At the start of the general audience today, the Pope announced that a circus would perform for the pilgrims present in the Paul VI Hall. To see that performance, go to minute 40 of this video of the general audience: https://www.vaticannews.va/en/pope/news/2024-01/pope-at-audience-resist-the-vice-of-lust.html
Here are some Vatican photos:
My summary of the audience catechesis is a bit longer than usual but the Holy Father’s words on love are very beautiful and powerful and bear repeating.
POPE SAYS “EMBRACE PURE LOVE, BEWARE OF LUST”
Beginning today’s general audience. Pope Francis told the faithful who filled the Paul VI Hall, “today, let us listen well to the catechesis, because afterwards there will be a circus that will perform for us.
“Let us continue our journey concerning vices and virtues. The ancient Fathers teach us that, after gluttony, the second ‘demon’ – that is, vice – that is always crouching at the door of the heart is that of lust, called porneia in Greek. While gluttony is voracity with regard to food, this second vice is a kind of ‘voracity’ with regard to another person, that is, the poisoned bond that human beings have with each other, especially in the sphere of sexuality.”
“Be careful,” Francis emphasized, “in Christianity, there is no condemnation of the sexual instinct. There is no condemnation. A book of the Bible, the Song of Songs, is a wonderful poem of love between two lovers. However, this beautiful dimension, the sexual dimension, the dimension of love, of our humanity is not without its dangers, so much so that St Paul already had to address the issue in the First Epistle to the Corinthians. St Paul writes: “It is actually reported that there is immorality among you, and of a kind that is not found even among pagans” (5:1). The Apostle’s reproach concerns precisely an unhealthy handling of sexuality by some Christians.”
The Holy Father then goes on to “look at the human experience, the experience of falling in love. There are so many newlyweds here: you can talk about this.
Why this mystery happens, and why it is such a shattering experience in people’s lives, none of us know. One person falls in love with another, falling in love just happens. It is one of the most astonishing realities of existence. Most of the songs you hear on the radio are about this: loves that shine, loves that are always sought and never attained, loves that are full of joy, or that torment us to the point of tears.”
The Pope then turned to the vice that is opposed to love: “In our catechesis on the virtues and the vices, we now turn to lust, which is opposed to the beauty of that love which the Creator has implanted in our hearts and called us to cultivate in our relations with others, especially by the responsible use of our sexuality. Lust poisons the purity of love by turning it from a chaste, patient and generous acceptance of another person in all the mysterious richness of his or her being, into a egotistic desire for possession and immediate satisfaction. God’s gift of sexuality, which finds sublime expression in conjugal love, is at the service of human fulfilment and authentic freedom, whereas lust enchains us in selfishness and emptiness. May our hearts always treasure the beauty of love, which shares in the mystery of God’s own unconditional love for us, created in his own image.”
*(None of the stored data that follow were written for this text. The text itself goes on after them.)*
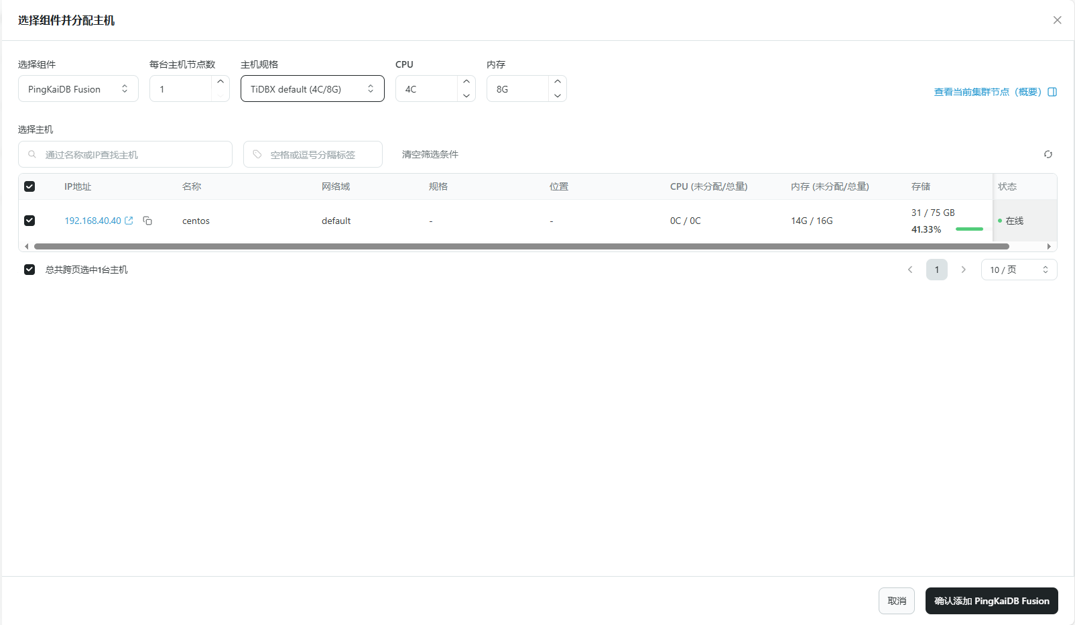Increase the CPU value with up arrow

click(x=466, y=82)
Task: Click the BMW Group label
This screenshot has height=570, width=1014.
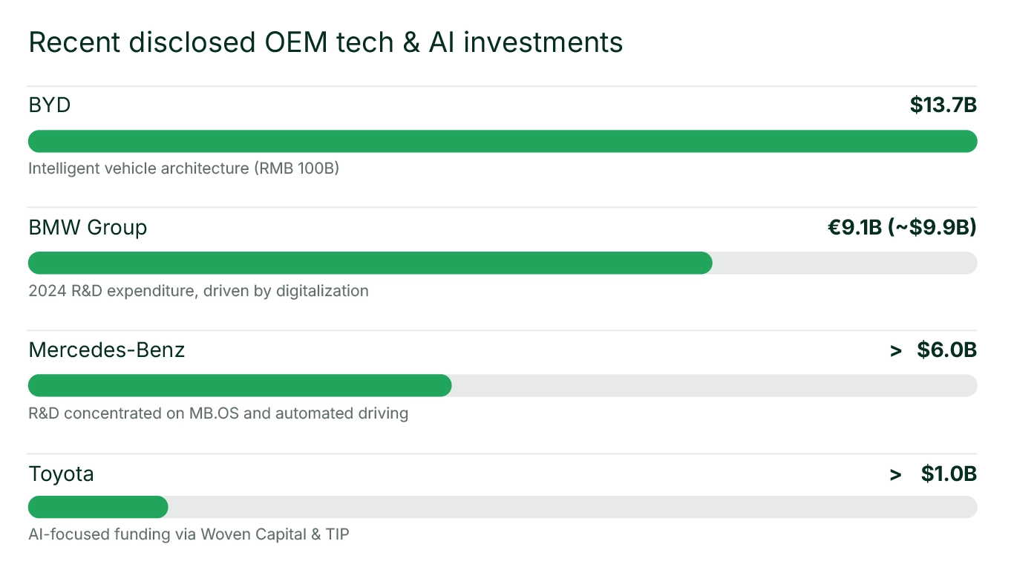Action: [88, 227]
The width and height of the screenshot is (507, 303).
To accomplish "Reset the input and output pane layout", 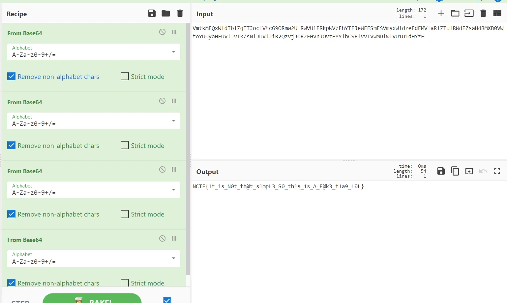I will point(497,14).
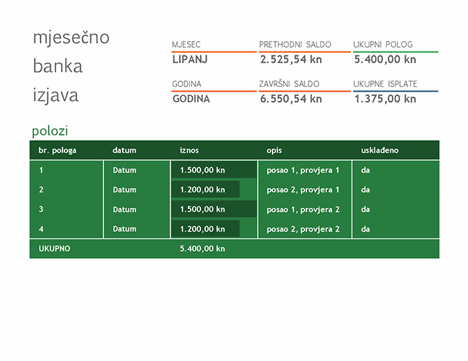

Pope Francis exclaimed that, “This ‘garden’ where wonders are multiplied is not, however, safe from evil. It is defiled by the demon of lust, and this vice is particularly odious, for at least two reasons. At least two.
“First, because it destroys relationships between peoples. To prove such a reality, unfortunately, the daily news is sufficient. How many relationships that began in the best of ways have then turned into toxic relationships, of possession of the other, To love is to respect the other, to seek his or her happiness, to cultivate empathy for his or her feelings, to dispose oneself in the knowledge of a body, a psychology, and a soul that are not our own, and that must be contemplated for the beauty they bear. That is love, and love is beautiful. Lust, on the other hand, makes a mockery of all this: lust plunders, it robs, it consumes in haste, it does not want to listen to the other but only to its own need and pleasure;
“But there is a second reason why lust is a dangerous vice. Among all human pleasures, sexuality has a powerful voice. It involves all the senses; it dwells both in the body and in the psyche, and this is very beautiful;…Sexual pleasure that is a gift from God is undermined by pornography: satisfaction without relationship that can generate forms of addiction. We have to defend love, the love of the heart, of the mind, of the body, pure love in the giving of oneself to the other. And this is the beauty of sexual intercourse.”
In concluding remarks, Francis said, “Winning the battle against lust, against the “objectification” of the other, can be a lifelong endeavour. But the prize of this battle is the most important of all, because it is preserving that beauty that God wrote into His creation when He imagined love between man and woman. … That beauty that makes us believe that building a story together is better than going in search of adventures – there are so many Don Juans out there; building a story together is better than going in search of adventures; cultivating tenderness is better than bowing to the demon of possession – true love does not possess, it gives itself; serving is better than conquering. Because if there is no love, life is sad, it is sad loneliness.”